Cheri left after breakfast, making me promise on no account to go out till she came back. I began a web search. There were millions of references to Jacquelyn as a model and as a charity worker to filter out. As I expected, the most common search engines revealed nothing. The family would already have tried that themselves.
Cheri had suggested I look for people recently taken into police custody or hospital. Kestrella said, “We already tried to find out by phoning the hospitals and police stations, but turned up nothing.”
So I turned to trying to hack into their systems. I decided to check all the hospitals, the police stations and Gene Police HQs in the surrounding fifty mile radius. That took all day. For lunch and supper Kestrella fed me liquidised soup with chicken and real vegetables, and more smoothies. The work and good food made me tired. By the evening I’d given up.
“Sorry, Kestrella, the ones I can get into, she’s not there. The others are shutting me out.”
Kestrella looked at me in a way I liked, a mixture of gratitude, concern and hope. She phoned Cheri at Salvation House, who asked to speak to me.
“I thought that might happen,” she said. “I’m going to introduce you to a friend. His name’s Mark Jarrett and he’s a TV journalist. Don’t worry, he’s on our side. He’s got a small production company that makes current affairs programmes. Wait there till I come off duty then I’ll take you to meet him.”
To pass the time I let Kestrella use me as her personal jukebox and play some of the hundreds of hours of music stored in my system. I was surprised to find out we liked the same sort of music…Venus and the Blue Genes, Ghost in the Machine, and the Nanosplicers’ Naked in the Gene Pool.
And we talked. I wasn’t used to talking. I didn’t like it: it made me think and feel things I didn’t want to. She tried asking me about my parents. I told her I didn’t know where they were. She said she couldn’t believe parents could abandon their child like that. I changed the subject and she started talking about her mother.
“The last time I saw her was that morning at the breakfast table when she gave me my freshly squeezed orange juice. Because she wasn’t registered she hated being shut up in the apartment like a caged animal. In the evening we came back and she wasn’t there. She must have gone out on her own.”
I said, “The more I know about her the better. What kind of person was she?”

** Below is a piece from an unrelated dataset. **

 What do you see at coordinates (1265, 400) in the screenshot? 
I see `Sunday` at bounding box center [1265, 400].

“She could be really nice one minute and the next…” Kestrella sliced her hand through the air. “She hated being judged by her appearance. She hated being judged at all. Zut!” She slapped her hand to her mouth suddenly. “Why am I talking about her in the past tense! It’s terrible!”
She grabbed hold of my hand and stared right at me as if she could see into my eyes. I found this very uncanny. “Johnny, she is going to come back. Isn’t she?”
I didn’t know what to say. Tears were running down her beautiful cheeks.
“Don’t worry, Kestrella. If she can be found, I’ll find her. I promise,” I found myself saying as I patted her hand awkwardly.
She gulped, blew her nose and wiped her eyes, then continued. “She started a charity. She thought of all the models with addictions that she knew, with eating disorders and drug problems. She’d lost two friends to crack cocaine. A support line specially for young ones seemed like a good idea. What was your mum like?” she said suddenly.
“It doesn’t matter,” I said, annoyed. “I know you miss your mother, OK? But that doesn’t mean I miss mine. You like to remember your mother. I try to forget mine.”
Kestrella frowned. “So what would you say if you met her again?”
I’d thought about it before. I’d run no end of fantasies in my mind about what I would do if I ran into her, like, turning a corner on a street, or looking through a shop window and there she was, or if she just turned up at my door. I’d imagined all kinds of scenarios, all kinds of reactions. I finally said: “I’d ignore her.” It was the worst thing I could think of.